For example, Geraldine Ferraro, you know that lady from the Clinton campaign who basically reduced Obama to a token "blackie" of the public.
I was recently directed to a very insightful Los Angeles Times article by Gregory Rodriguez, who writes about a less-obvious racism that takes place when some whites feel threatened by "minorities" in power (such as Geraldine Ferraro):
Geraldine Ferraro's remark that "if [Barack] Obama was a white man, he would not be in this position" was not racist per se; it did not presume racial inferiority on the part of any person or group. But it was remarkably arrogant, ignorant and, unfortunately, reflective of an all too common and growing sentiment in the post-Civil Rights era.
In 1999, the Seattle Times commissioned a survey that found 75% of whites agreed with the statement that "unqualified minorities get hired over qualified whites" most or some of the time. Two-thirds felt the same when asked about promotions and college admissions. Whether white disadvantage is real or imagined, the poll showed that a considerable number of whites feel threatened not only by the means of ascent but by minority advancement itself. Clearly, most minorities who advance up the professional ladder are not unqualified. (If you think that last sentence is incorrect, you probably are a true-blue racist.)

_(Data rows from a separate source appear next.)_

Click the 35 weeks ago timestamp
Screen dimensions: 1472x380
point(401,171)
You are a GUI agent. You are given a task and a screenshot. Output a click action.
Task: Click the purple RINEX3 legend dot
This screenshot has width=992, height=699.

Unlike so many -- often media-created -- black leaders, Obama doesn't use a parochial message of victimhood or the zero-sum logic of "us versus them." Rather than spend a lot of time talking about racism, historical or otherwise, he preaches a form of collective can-doism. He sells himself as a symbol of reconciliation and knows that at this point in history, cries of racism are the quickest way to turn off white voters who are tired of being made to feel guilty for racial injustice.
Geraldine's case is not a new one, nor is it very fascinating. Yet talking about this kind of thing is important, because racism is popularly interpreted as a one-way thing--it's something someone thinks of someone else. Yet as Rodriguez's article points out, racism is more about what one thinks of oneself.
As I like to reflect on issues of people of color, it often crosses my mind how valuable it is when white people are conscious of their whiteness. Not in a patronizing way, but in a natural way, like how black people naturally know from a very young age that they will always have a natural disadvantage in society because of their skin color. What I like about this article is that it touches upon the subtle racisms of today that are rooted in racist structures of society.
Simply saying that Obama, or any person of color with cultural capital, has what he has because he is black points to the enormously ignored reality that in fact the opposite of this has historically been true: throughout our country's history, it is white men whose power is acquired because they were who they were. When we look at someone in power, we must become aware of our prejudices: when we make a claim about one person in power, why don't we realize that we are conveniently opting out of making a claim about everyone else who is in power?
Some may look at Obama and reduce his popularity to his race, yet how is it that so many white men have gone unquestioned in their positions of popularity or power in our country?
I disagree that Obama's blackness is his ticket to the White House, but I will not hesitate in asserting that Bill Gates and George Bush are in the positions they are in largely in part of their white masculinity. Being a white man has always been, and remains to be, the greatest source of cultural capital in our world--let alone our country--today.
It is important to explain, however, that when I say such a thing, I am not asserting that white people cannot understand the implications of white/male cultural capital (and of course I'm just touching on the surface issues, because I could also talk about the cultural capital that comes with heterosexuality, class, education...etc). As much as I point out privileges that naturally come with whiteness, what matters is what a person decides to do with knowledge of such privileges. I firmly believe that consciousness of priviledge has a lot more potential of power than consciousness of disadvantage.
In other words, a lot more progress can be accomplished when more white and/or male people are aware of the advantages that come with being white and/or male. I know of several white people who are conscious in this way, but it's not enough.
The more white people conscious of privilege, the more power they have to make change for the better of all people. Privilege combined with consciousness equals great power, and so to end on a cheesy note, with great privilege comes great responsibility--use it!